Suppose we have a tetrahedron $abcd$, and start at edge $ab$. Now walk to any "adjacent" edge (i.e. in this case any edge other than $cd$), each with equal probability $1/4$. This gives a stationary Markov process on the edges.

Walking from one edge to another uniquely determines the face that they share. In this case, we say the face was "hit." For example, if you start at edge $ab$ and walk to edge $bd$ then face $abd$ has been hit. As we continue the random walk indefinitely, the probability approaches $1$ that every face has been hit at least once.
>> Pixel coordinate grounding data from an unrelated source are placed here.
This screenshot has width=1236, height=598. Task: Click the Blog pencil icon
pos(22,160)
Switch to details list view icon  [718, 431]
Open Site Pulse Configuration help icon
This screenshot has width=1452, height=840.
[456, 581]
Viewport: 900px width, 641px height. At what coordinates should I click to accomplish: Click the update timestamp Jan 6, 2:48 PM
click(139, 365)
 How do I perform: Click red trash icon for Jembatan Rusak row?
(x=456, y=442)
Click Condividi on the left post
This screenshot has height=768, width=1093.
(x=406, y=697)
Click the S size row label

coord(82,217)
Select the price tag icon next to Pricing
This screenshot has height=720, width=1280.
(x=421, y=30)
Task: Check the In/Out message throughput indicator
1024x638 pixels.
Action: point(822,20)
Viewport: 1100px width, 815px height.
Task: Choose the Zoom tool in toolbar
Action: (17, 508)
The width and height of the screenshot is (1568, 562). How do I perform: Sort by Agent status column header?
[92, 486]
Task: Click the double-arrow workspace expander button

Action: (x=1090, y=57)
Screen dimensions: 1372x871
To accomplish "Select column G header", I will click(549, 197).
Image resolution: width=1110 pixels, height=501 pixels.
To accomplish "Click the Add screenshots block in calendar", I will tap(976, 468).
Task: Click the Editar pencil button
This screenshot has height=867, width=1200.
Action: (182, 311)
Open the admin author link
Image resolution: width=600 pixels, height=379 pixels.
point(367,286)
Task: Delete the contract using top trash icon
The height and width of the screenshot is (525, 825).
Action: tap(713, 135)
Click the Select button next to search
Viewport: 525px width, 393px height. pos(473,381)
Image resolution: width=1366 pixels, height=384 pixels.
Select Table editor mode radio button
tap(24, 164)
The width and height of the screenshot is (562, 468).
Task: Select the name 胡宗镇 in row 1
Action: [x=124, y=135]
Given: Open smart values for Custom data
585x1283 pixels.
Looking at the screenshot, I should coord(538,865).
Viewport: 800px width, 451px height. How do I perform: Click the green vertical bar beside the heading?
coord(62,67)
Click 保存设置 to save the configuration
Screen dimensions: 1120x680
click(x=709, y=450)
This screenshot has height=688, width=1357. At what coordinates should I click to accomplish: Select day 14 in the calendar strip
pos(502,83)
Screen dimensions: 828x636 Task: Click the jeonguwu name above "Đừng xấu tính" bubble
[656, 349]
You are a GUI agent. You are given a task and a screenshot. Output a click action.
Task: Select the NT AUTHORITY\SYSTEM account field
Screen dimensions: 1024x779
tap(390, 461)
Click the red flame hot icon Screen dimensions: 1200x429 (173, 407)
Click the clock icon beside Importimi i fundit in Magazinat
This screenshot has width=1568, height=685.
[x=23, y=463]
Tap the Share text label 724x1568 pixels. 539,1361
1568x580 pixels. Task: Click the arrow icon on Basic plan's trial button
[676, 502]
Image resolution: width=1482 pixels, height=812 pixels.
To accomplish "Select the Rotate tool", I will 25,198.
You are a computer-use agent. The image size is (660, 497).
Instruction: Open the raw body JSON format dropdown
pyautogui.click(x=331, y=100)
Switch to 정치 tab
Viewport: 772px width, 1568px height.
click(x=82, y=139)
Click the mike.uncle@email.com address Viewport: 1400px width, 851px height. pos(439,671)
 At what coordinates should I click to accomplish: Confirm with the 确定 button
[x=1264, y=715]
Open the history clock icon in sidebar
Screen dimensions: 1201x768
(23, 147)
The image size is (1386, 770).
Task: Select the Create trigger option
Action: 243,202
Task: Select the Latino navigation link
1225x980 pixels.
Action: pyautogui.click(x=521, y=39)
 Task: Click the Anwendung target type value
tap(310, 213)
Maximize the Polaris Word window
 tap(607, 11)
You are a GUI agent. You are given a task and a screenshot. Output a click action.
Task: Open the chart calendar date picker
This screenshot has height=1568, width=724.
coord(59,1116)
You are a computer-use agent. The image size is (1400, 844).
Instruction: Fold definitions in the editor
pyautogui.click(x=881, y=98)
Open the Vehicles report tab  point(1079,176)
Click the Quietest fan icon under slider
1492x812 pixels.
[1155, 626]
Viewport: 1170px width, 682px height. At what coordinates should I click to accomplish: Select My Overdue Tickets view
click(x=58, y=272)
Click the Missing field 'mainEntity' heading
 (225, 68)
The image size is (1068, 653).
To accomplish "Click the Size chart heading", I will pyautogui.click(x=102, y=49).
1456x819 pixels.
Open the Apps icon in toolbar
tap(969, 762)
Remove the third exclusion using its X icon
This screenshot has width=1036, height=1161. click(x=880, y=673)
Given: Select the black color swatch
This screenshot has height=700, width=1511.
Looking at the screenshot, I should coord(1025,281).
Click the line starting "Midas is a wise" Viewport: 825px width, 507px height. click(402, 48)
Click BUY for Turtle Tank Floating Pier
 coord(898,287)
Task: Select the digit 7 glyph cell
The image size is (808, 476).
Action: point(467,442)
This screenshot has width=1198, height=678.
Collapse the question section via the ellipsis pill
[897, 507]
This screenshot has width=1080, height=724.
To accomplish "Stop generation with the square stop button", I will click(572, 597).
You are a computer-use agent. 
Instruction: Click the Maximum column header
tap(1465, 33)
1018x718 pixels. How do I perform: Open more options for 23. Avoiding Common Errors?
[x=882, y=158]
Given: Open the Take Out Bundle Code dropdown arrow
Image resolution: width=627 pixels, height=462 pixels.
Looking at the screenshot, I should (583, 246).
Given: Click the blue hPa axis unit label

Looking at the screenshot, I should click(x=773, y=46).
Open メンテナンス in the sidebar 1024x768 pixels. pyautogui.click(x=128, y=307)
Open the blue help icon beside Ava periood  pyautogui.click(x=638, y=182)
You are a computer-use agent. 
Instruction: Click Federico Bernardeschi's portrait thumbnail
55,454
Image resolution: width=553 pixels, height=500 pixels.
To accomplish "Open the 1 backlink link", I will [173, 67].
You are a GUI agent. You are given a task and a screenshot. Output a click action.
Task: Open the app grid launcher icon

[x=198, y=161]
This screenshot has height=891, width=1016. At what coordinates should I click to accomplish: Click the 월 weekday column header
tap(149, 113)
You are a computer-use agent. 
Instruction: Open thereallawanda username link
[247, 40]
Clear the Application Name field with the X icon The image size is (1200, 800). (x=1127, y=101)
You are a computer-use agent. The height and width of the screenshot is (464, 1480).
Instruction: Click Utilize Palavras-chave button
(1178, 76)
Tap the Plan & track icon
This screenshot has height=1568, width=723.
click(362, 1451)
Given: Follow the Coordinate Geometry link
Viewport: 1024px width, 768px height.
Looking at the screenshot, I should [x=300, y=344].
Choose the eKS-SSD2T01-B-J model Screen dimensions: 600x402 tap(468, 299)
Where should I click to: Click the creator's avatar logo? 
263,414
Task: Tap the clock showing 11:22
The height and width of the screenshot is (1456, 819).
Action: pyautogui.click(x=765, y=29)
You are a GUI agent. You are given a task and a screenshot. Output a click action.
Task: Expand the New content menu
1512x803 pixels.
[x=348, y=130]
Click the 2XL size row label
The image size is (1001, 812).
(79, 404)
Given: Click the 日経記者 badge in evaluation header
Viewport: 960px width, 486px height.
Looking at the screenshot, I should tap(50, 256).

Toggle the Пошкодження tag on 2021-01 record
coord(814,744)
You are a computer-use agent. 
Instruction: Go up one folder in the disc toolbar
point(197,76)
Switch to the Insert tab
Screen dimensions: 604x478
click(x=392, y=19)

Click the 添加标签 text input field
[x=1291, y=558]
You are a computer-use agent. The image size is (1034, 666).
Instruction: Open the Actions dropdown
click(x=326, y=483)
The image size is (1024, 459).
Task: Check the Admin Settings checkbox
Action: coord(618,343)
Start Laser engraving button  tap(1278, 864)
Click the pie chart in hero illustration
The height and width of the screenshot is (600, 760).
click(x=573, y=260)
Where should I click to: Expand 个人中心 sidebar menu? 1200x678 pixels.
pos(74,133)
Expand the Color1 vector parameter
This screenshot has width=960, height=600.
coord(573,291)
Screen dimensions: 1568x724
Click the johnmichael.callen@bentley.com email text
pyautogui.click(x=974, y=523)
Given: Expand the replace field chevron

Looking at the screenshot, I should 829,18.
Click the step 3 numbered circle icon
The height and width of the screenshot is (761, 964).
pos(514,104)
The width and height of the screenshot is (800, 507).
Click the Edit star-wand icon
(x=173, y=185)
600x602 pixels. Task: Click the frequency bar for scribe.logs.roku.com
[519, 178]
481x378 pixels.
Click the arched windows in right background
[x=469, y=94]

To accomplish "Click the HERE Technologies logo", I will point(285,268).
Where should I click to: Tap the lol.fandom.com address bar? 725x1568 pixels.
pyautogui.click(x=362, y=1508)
What is the probability that face $abc$ is the last of the four faces to be hit? This tells us the probability for every face, since the probability for $abc$ and $abd$ being the last face hit is the same by symmetry (since we start at edge $ab$), and similarly the probability of $bcd$ and $acd$ being hit last is also the same.

The answer that I'd most like is that the probability of being hit last is the same for every face $1/4$, but I don't know if that's true.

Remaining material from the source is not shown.